British luxury jeweler and jewelry designer

Boodles is a privately held British luxury jeweller and jewellery designer group founded in 1798. Boodles is a family company with headquarters in Liverpool. Its flagship store is in New Bond Street, London, and it has stores in London, Manchester, Dublin, Leeds and Chester.

==History==

=== Early history ===
The company Kirk & Co. was originally founded in 1798 in Hull. In 1878, Henry Wainright began as an apprentice in making watches and jewelry under his uncle, William Wainright. In 1889, Henry Wainright began managing Kirk & Co.'s new location in Liverpool. He later bought the company and renamed it H. Wainright & Sons when his sons, Herbert and Harold, joined the business in 1898.

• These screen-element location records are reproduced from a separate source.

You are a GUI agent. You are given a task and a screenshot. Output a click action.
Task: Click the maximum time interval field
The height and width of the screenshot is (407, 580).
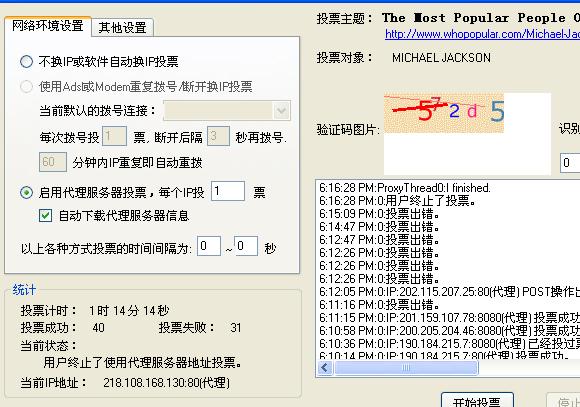(246, 246)
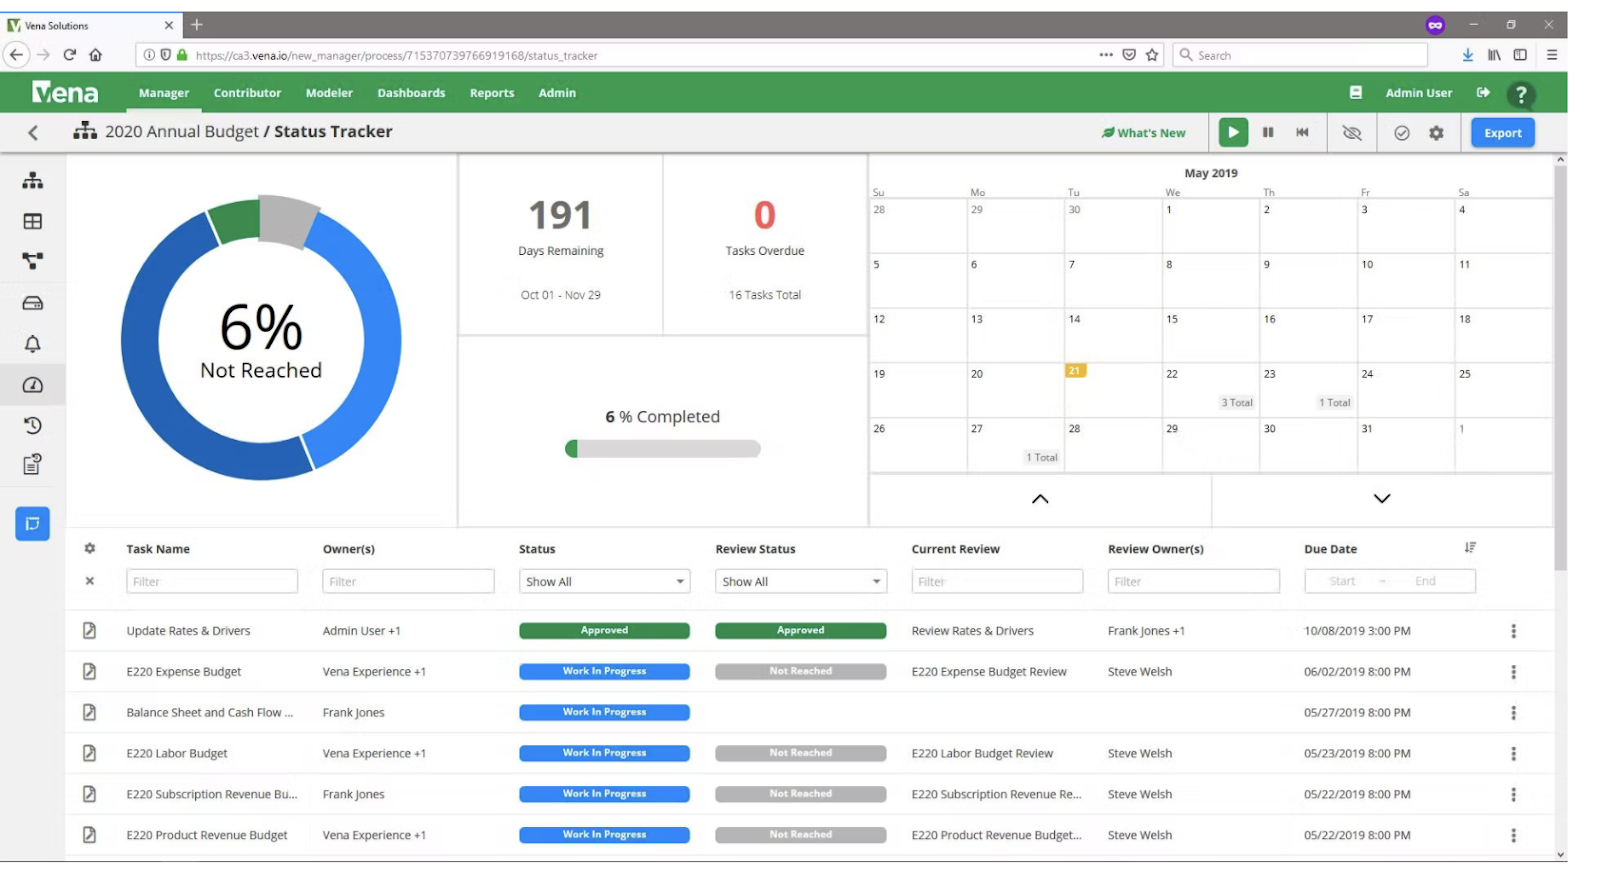Click the back arrow beside 2020 Annual Budget
Image resolution: width=1600 pixels, height=885 pixels.
33,132
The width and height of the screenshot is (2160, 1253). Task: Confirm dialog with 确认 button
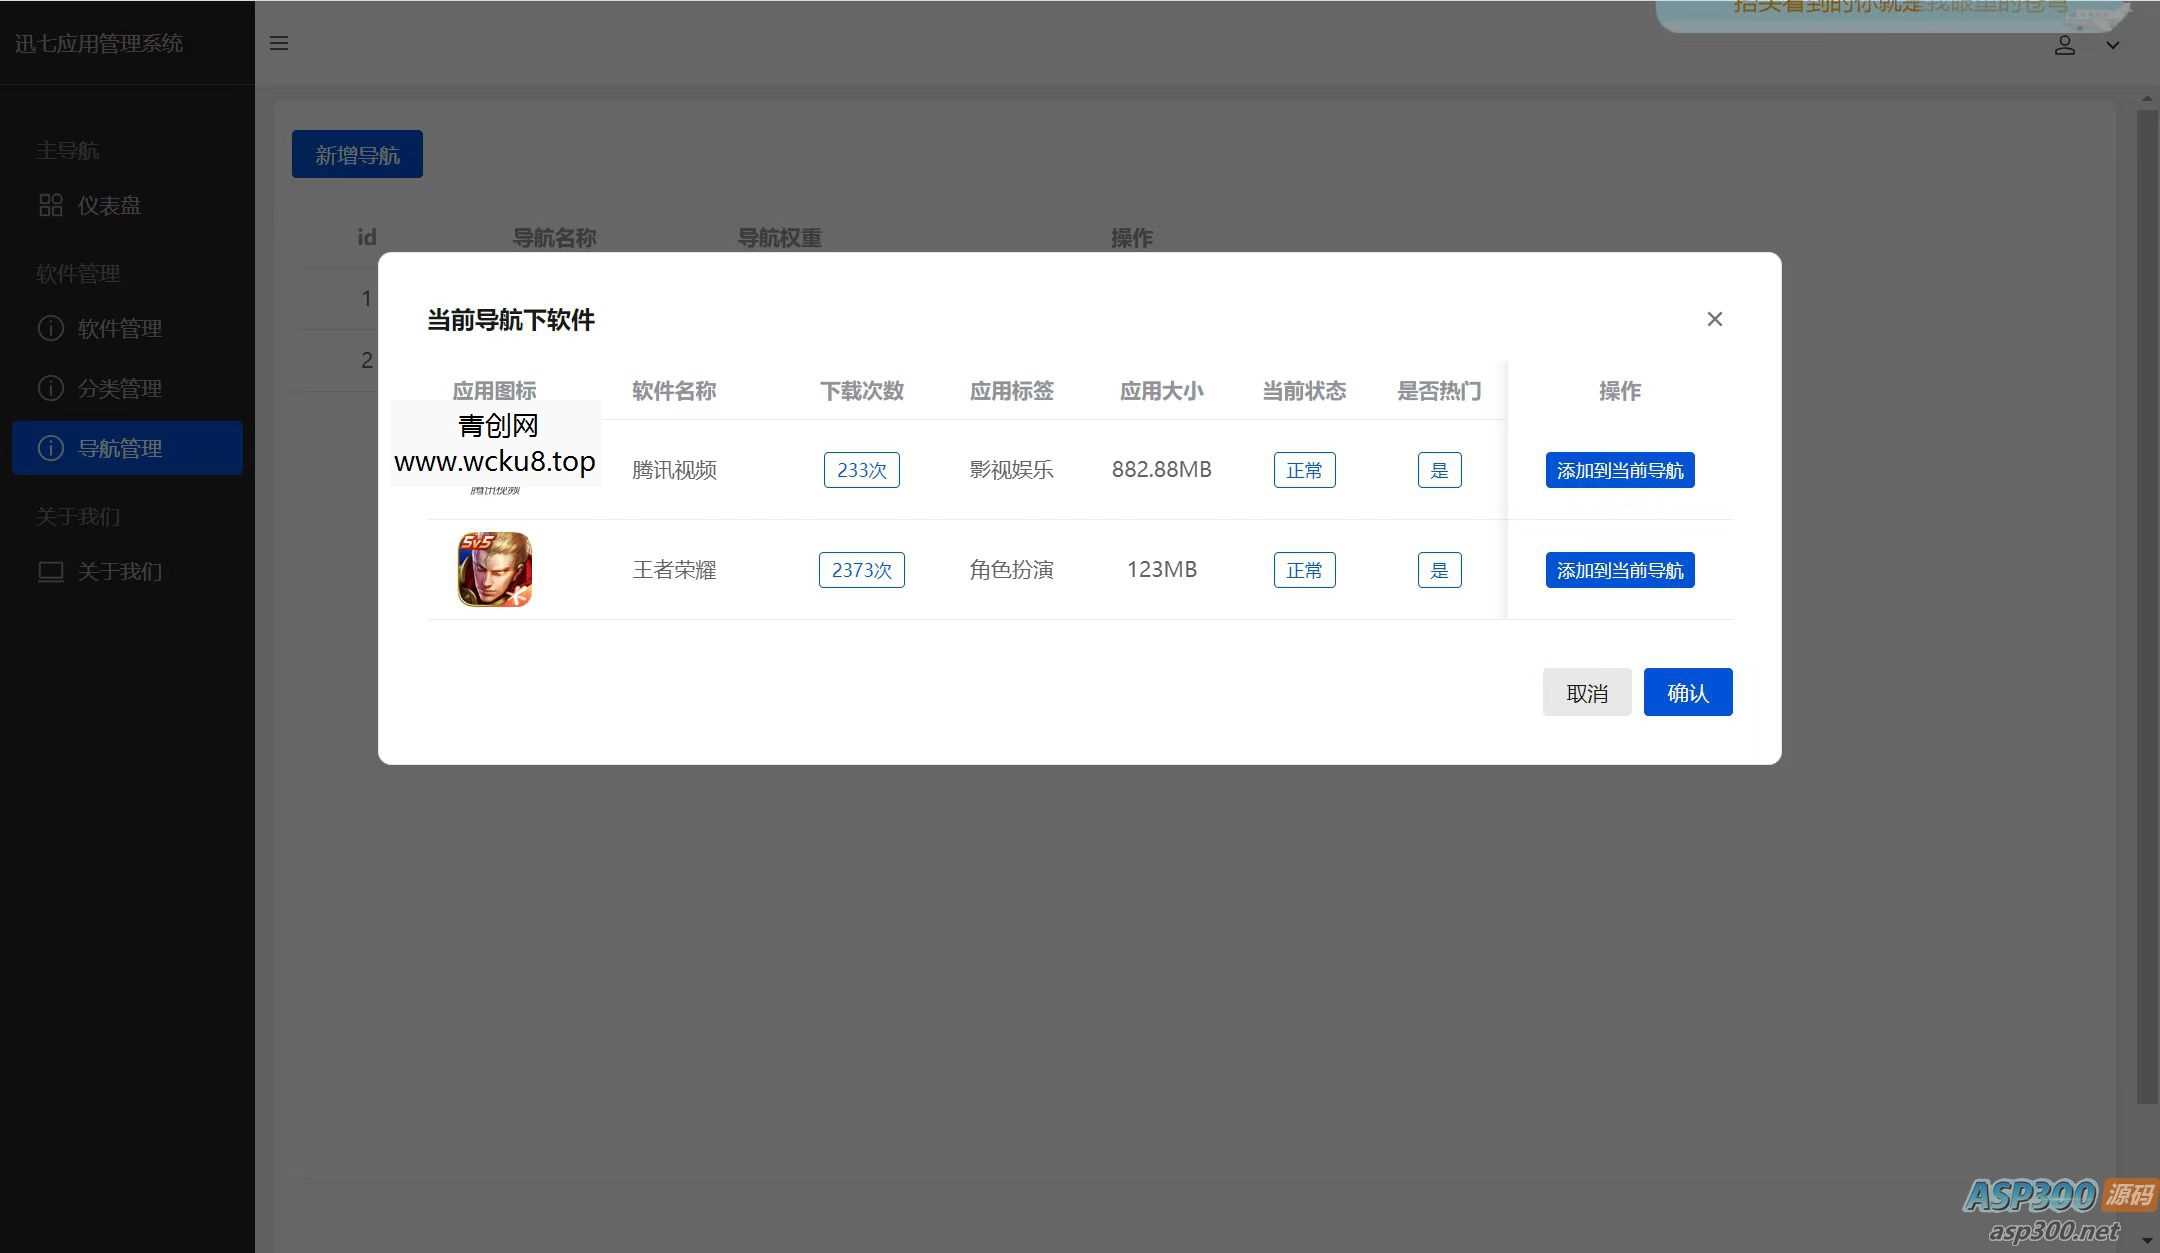tap(1687, 692)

In 1910 the two sons established their own business with the purchase of Boodle and Dunthorne. After Harold was killed in WWI, Henry and Herbert chose to merge H. Wainwright & Sons with Boodle and Dunthorne. They relocated the business to the corner of Lord Street and North John Street in Liverpool, which remains Boodles head office today.

In 1965 Boodles opened a second store, in Chester, and a third, in Manchester in 1982. In the 1990s, Nicholas and Michael Wainwright took over from their father, Anthony Wainwright. Boodles opened several stores in London.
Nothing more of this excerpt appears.